| Exercise material |
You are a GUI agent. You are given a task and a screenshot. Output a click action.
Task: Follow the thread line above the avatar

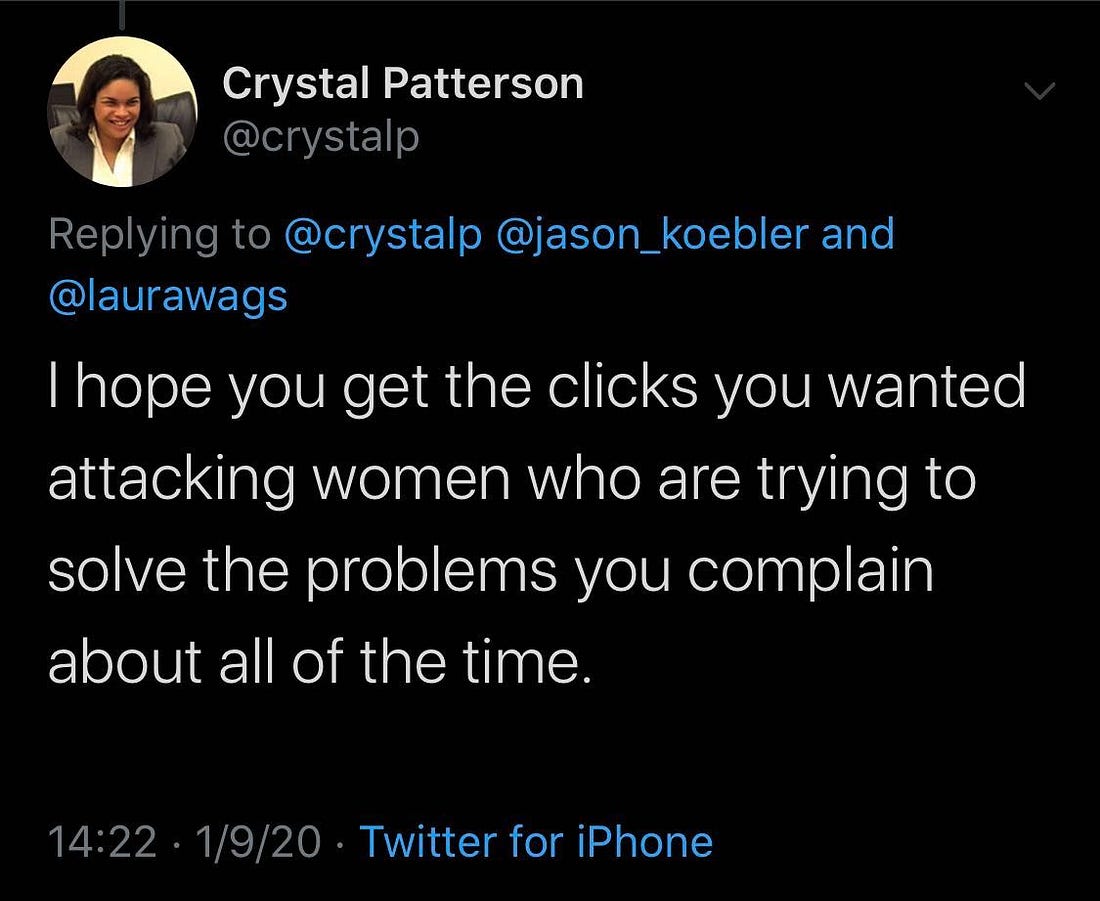click(122, 15)

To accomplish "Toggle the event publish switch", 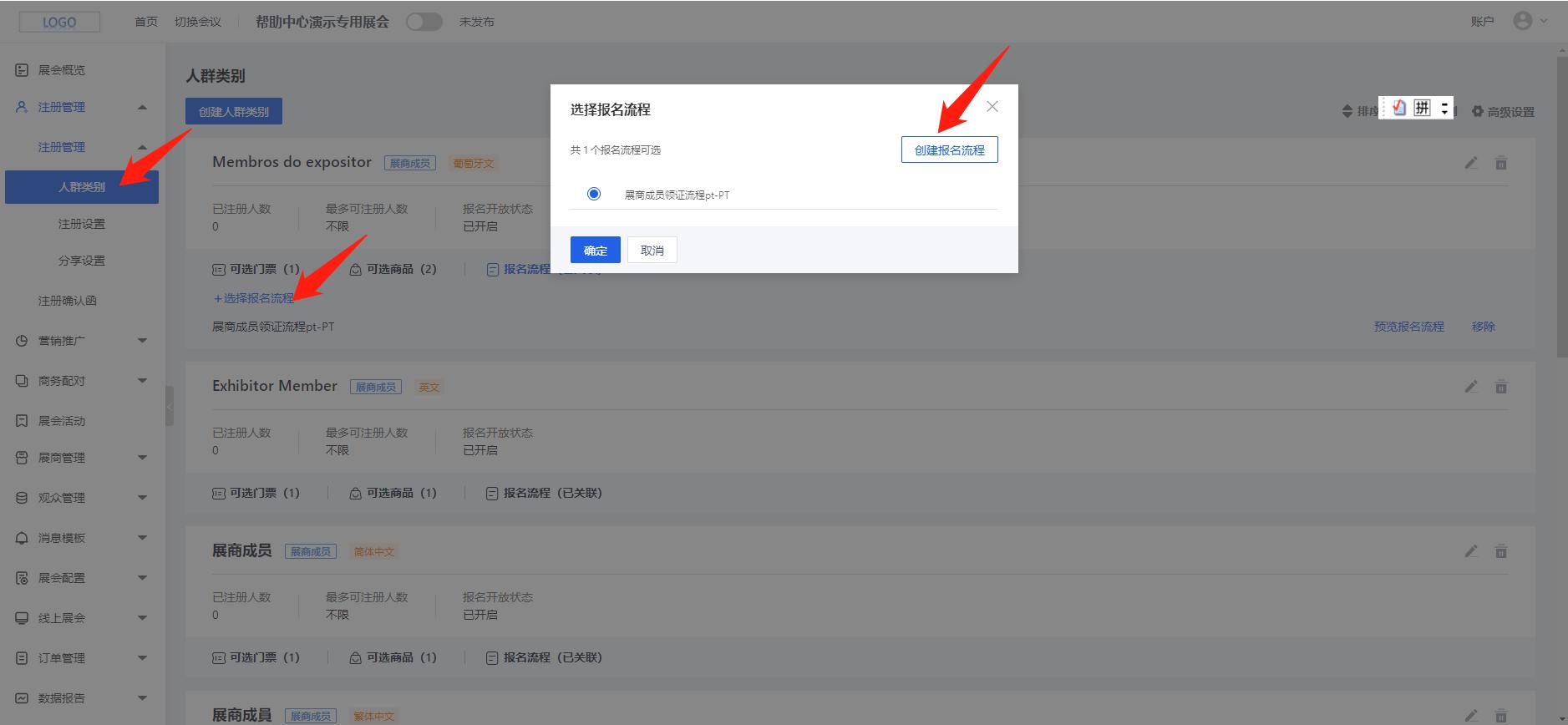I will pos(424,23).
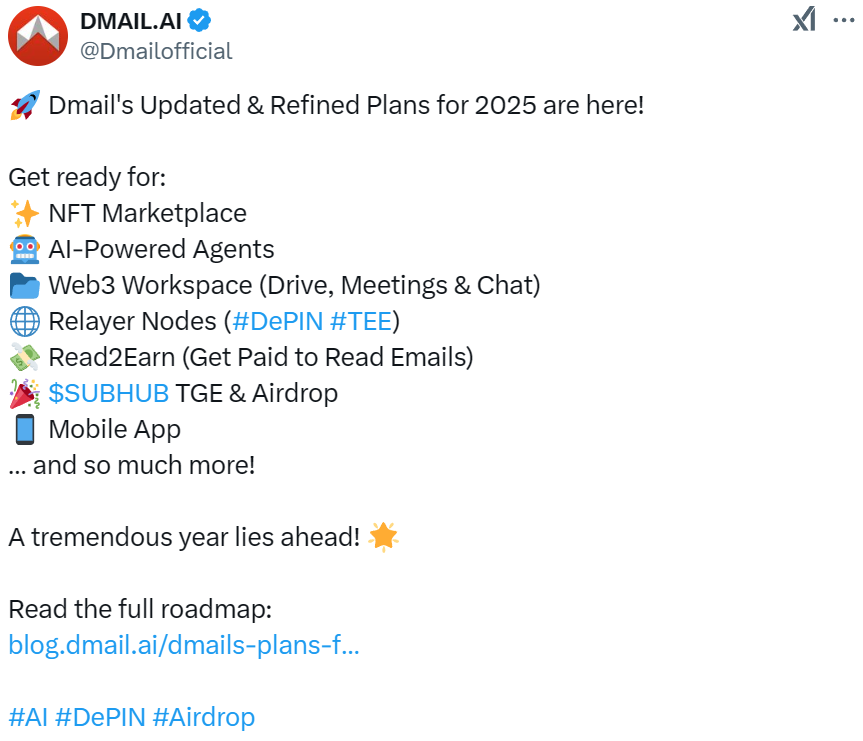Image resolution: width=863 pixels, height=741 pixels.
Task: Click the rocket emoji
Action: [25, 105]
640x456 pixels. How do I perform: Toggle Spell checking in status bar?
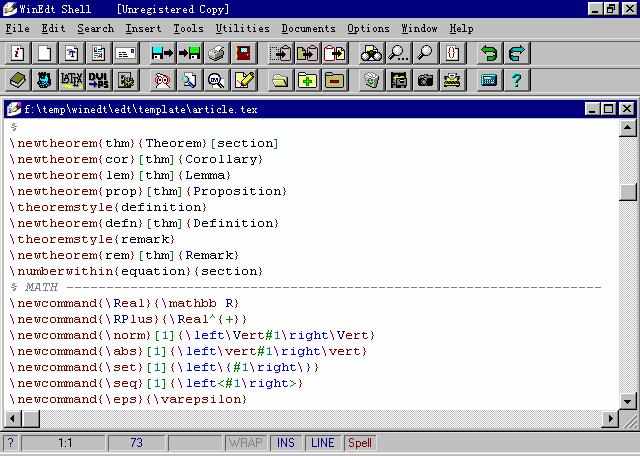tap(359, 443)
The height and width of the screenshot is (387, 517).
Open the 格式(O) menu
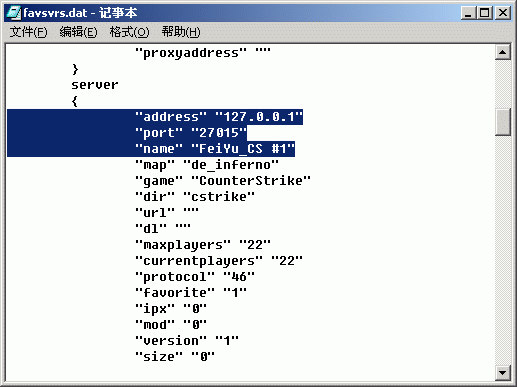129,32
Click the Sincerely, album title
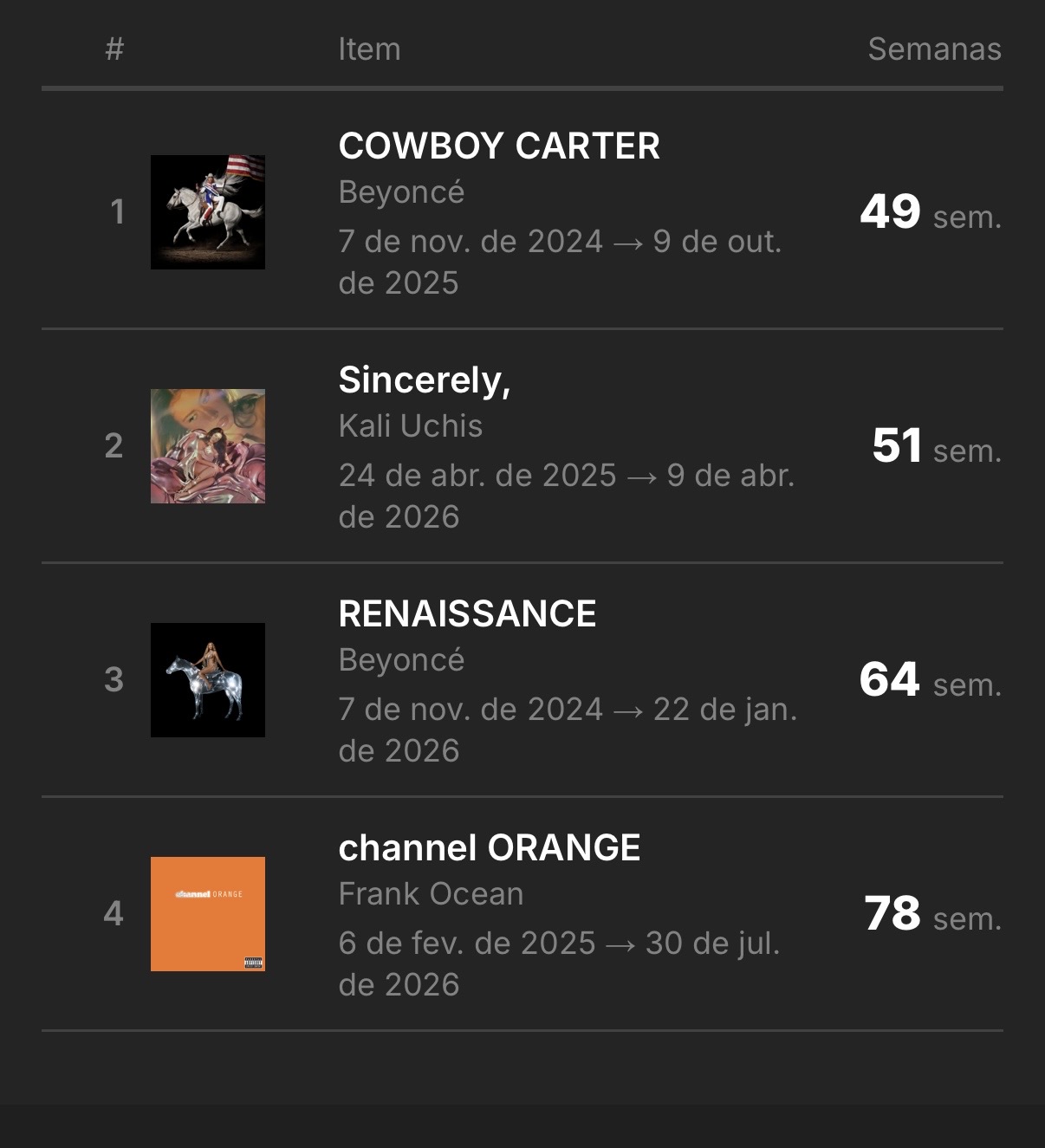Screen dimensions: 1045x1148 (x=425, y=380)
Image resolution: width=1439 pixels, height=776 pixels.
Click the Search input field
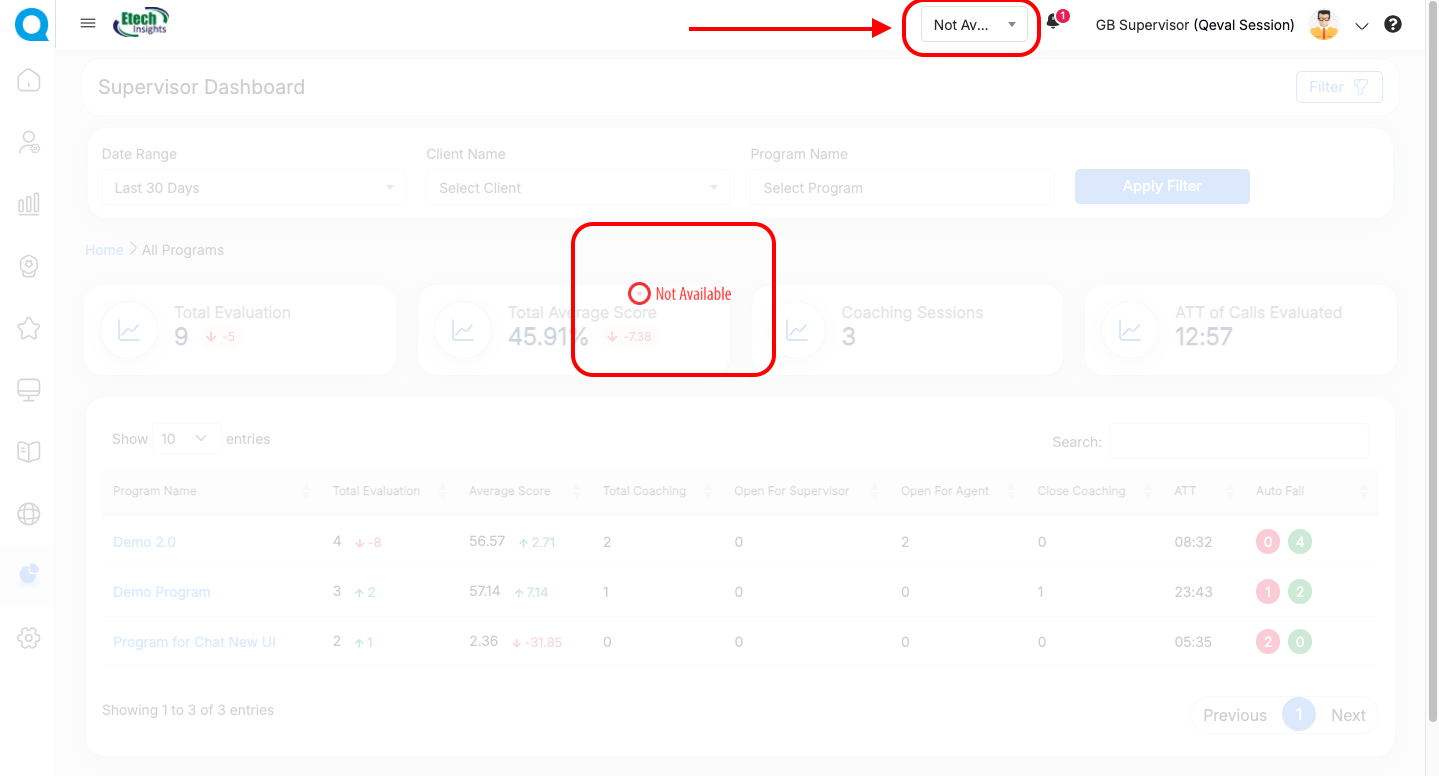click(1238, 441)
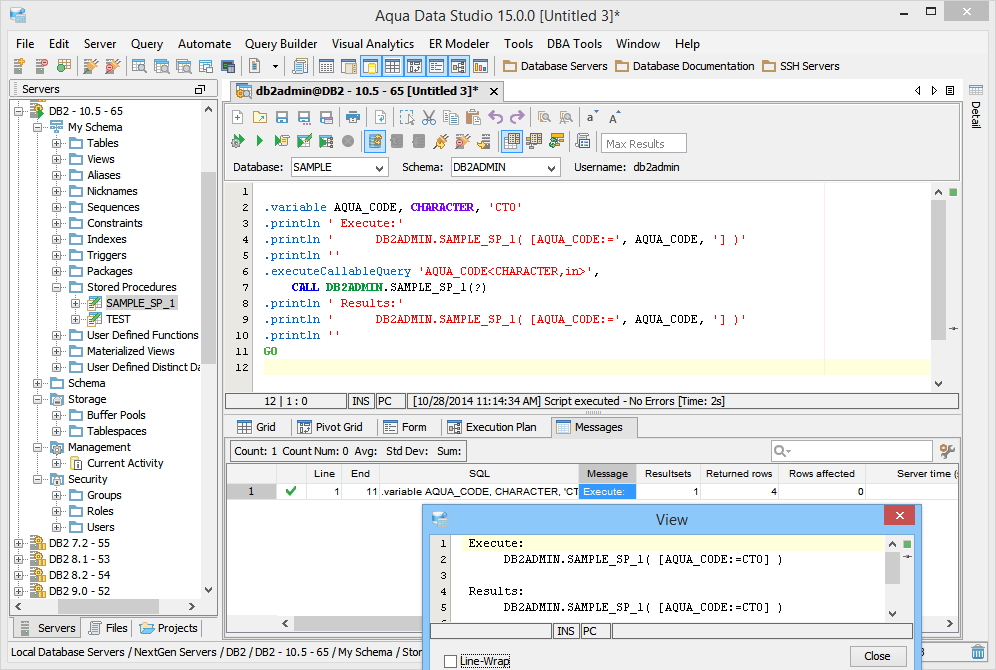The width and height of the screenshot is (996, 670).
Task: Click the Print icon in editor toolbar
Action: pyautogui.click(x=353, y=117)
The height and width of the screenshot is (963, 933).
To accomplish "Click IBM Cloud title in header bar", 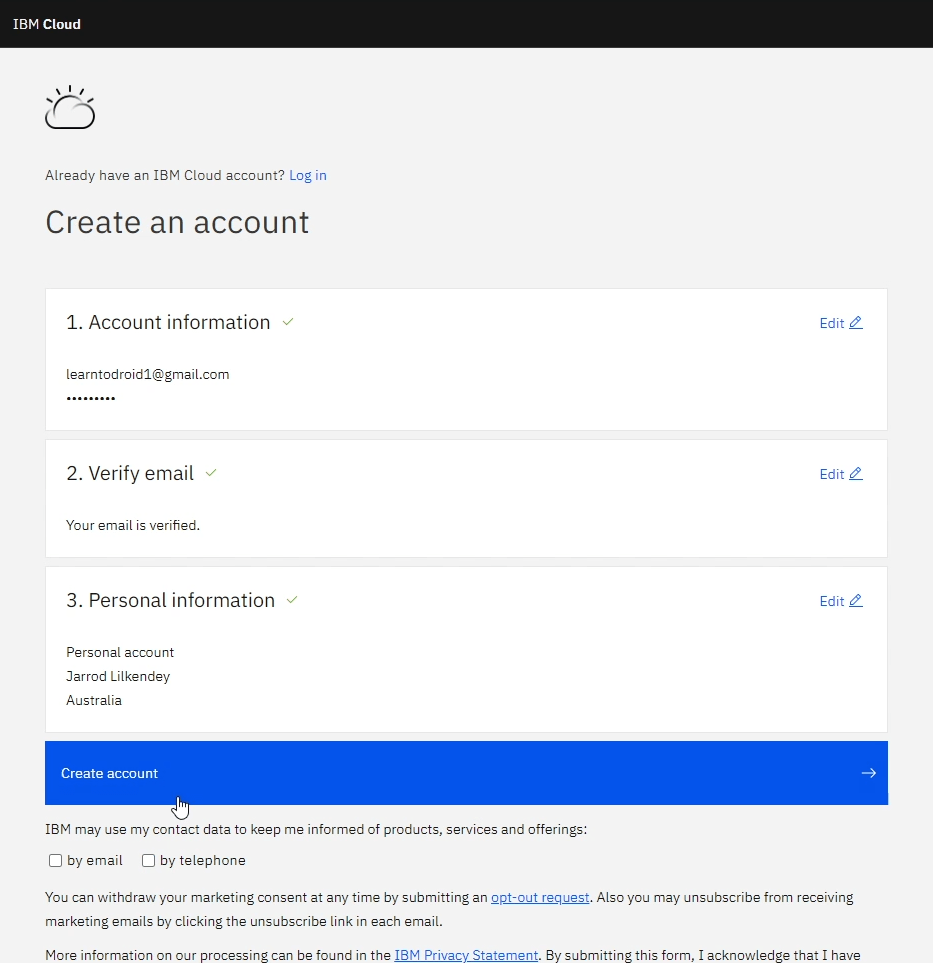I will coord(47,24).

| Exercise instructions |
Starting at the line with "Click the Search input field" and finishing at the line with "The height and width of the screenshot is (963, 933).", copy the material above exactly, both lines included. Nothing else goes in, and no pictures.

| Solution to the exercise |
Click the Search input field
click(1238, 441)
The width and height of the screenshot is (996, 670).
Task: Click the Print icon in editor toolbar
Action: pyautogui.click(x=353, y=117)
The height and width of the screenshot is (963, 933).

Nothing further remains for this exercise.